==== DATA FOR PROCESSING
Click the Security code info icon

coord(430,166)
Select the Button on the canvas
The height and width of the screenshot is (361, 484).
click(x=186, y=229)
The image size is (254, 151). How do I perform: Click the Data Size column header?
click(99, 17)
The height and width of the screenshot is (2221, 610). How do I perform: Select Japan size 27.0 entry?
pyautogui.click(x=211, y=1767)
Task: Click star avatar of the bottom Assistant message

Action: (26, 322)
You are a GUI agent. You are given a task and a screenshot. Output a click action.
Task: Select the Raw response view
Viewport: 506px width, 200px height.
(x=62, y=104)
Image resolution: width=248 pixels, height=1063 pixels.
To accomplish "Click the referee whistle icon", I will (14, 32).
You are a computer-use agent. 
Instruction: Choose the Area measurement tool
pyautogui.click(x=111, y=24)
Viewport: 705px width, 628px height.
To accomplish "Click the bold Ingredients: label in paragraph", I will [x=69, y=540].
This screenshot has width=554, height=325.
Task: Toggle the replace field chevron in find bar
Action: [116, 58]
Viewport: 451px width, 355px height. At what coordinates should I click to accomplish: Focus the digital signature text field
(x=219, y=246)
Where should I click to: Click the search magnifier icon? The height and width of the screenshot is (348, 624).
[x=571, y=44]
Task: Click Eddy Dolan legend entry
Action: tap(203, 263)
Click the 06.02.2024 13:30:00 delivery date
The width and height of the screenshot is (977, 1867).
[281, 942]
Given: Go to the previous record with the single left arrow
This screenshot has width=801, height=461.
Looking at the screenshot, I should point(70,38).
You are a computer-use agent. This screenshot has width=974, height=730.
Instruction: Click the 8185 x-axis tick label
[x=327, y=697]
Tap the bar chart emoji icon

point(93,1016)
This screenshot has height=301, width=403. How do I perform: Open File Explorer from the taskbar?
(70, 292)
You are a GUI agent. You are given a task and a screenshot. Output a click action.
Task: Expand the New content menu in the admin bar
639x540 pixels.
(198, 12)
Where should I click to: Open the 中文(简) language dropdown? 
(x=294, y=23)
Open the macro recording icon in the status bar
========
Copy out all of the data above, substituting "Display" for each occurrence of "Viewport" and leaving everything else unchanged.

Click the Security code info icon

coord(430,166)
Select the Button on the canvas
The height and width of the screenshot is (361, 484).
click(x=186, y=229)
The image size is (254, 151). How do I perform: Click the Data Size column header?
click(99, 17)
The height and width of the screenshot is (2221, 610). How do I perform: Select Japan size 27.0 entry?
pyautogui.click(x=211, y=1767)
Task: Click star avatar of the bottom Assistant message

Action: (26, 322)
You are a GUI agent. You are given a task and a screenshot. Output a click action.
Task: Select the Raw response view
Display: 506px width, 200px height.
(x=62, y=104)
Image resolution: width=248 pixels, height=1063 pixels.
To accomplish "Click the referee whistle icon", I will (14, 32).
You are a computer-use agent. 
Instruction: Choose the Area measurement tool
pyautogui.click(x=111, y=24)
Display: 705px width, 628px height.
To accomplish "Click the bold Ingredients: label in paragraph", I will [x=69, y=540].
This screenshot has width=554, height=325.
Task: Toggle the replace field chevron in find bar
Action: [116, 58]
Display: 451px width, 355px height. At what coordinates should I click to accomplish: Focus the digital signature text field
(x=219, y=246)
Where should I click to: Click the search magnifier icon? The height and width of the screenshot is (348, 624).
[x=571, y=44]
Task: Click Eddy Dolan legend entry
Action: tap(203, 263)
Click the 06.02.2024 13:30:00 delivery date
The width and height of the screenshot is (977, 1867).
[281, 942]
Given: Go to the previous record with the single left arrow
This screenshot has width=801, height=461.
Looking at the screenshot, I should point(70,38).
You are a computer-use agent. This screenshot has width=974, height=730.
Instruction: Click the 8185 x-axis tick label
[x=327, y=697]
Tap the bar chart emoji icon

point(93,1016)
This screenshot has height=301, width=403. How do I perform: Open File Explorer from the taskbar?
(70, 292)
You are a GUI agent. You are given a task and a screenshot. Output a click action.
Task: Expand the New content menu in the admin bar
639x540 pixels.
(198, 12)
Where should I click to: Open the 中文(简) language dropdown? 
(x=294, y=23)
Open the macro recording icon in the status bar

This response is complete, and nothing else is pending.